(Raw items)
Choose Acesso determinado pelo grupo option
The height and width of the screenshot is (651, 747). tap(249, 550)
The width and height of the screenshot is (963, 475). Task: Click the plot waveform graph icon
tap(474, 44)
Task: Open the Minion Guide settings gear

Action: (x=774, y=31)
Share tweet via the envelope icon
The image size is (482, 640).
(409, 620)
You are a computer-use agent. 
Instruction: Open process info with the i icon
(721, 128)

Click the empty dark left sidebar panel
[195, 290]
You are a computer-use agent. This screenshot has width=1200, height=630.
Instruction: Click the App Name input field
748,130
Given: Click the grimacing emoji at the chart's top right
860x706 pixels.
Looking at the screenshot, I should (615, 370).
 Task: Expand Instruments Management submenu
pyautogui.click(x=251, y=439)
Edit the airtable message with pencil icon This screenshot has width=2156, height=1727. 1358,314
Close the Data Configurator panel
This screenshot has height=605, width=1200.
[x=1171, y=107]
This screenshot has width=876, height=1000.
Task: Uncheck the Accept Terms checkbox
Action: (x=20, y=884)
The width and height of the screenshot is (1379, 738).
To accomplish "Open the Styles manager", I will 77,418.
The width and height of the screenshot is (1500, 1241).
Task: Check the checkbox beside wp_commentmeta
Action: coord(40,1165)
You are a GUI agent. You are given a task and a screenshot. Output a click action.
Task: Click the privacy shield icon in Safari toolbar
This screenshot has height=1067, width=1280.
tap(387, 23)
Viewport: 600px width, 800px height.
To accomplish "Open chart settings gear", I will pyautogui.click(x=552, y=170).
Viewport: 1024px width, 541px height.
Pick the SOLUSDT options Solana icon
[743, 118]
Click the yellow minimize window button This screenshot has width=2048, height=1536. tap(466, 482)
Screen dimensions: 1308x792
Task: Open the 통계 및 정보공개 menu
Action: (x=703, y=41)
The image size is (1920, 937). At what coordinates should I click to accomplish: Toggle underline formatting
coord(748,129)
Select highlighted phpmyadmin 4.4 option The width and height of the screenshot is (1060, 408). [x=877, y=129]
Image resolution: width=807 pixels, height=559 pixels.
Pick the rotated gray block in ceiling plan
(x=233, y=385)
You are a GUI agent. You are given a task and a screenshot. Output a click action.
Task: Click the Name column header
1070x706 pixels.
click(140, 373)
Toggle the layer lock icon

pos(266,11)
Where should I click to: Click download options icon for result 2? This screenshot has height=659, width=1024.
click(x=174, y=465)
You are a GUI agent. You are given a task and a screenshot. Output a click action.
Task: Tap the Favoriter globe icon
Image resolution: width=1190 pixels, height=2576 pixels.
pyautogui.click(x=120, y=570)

Requirements: Gather every line in the items above that contains the word "Name", and copy each one in full.

The solution:
Instruction: Click the App Name input field
Task: Click the Name column header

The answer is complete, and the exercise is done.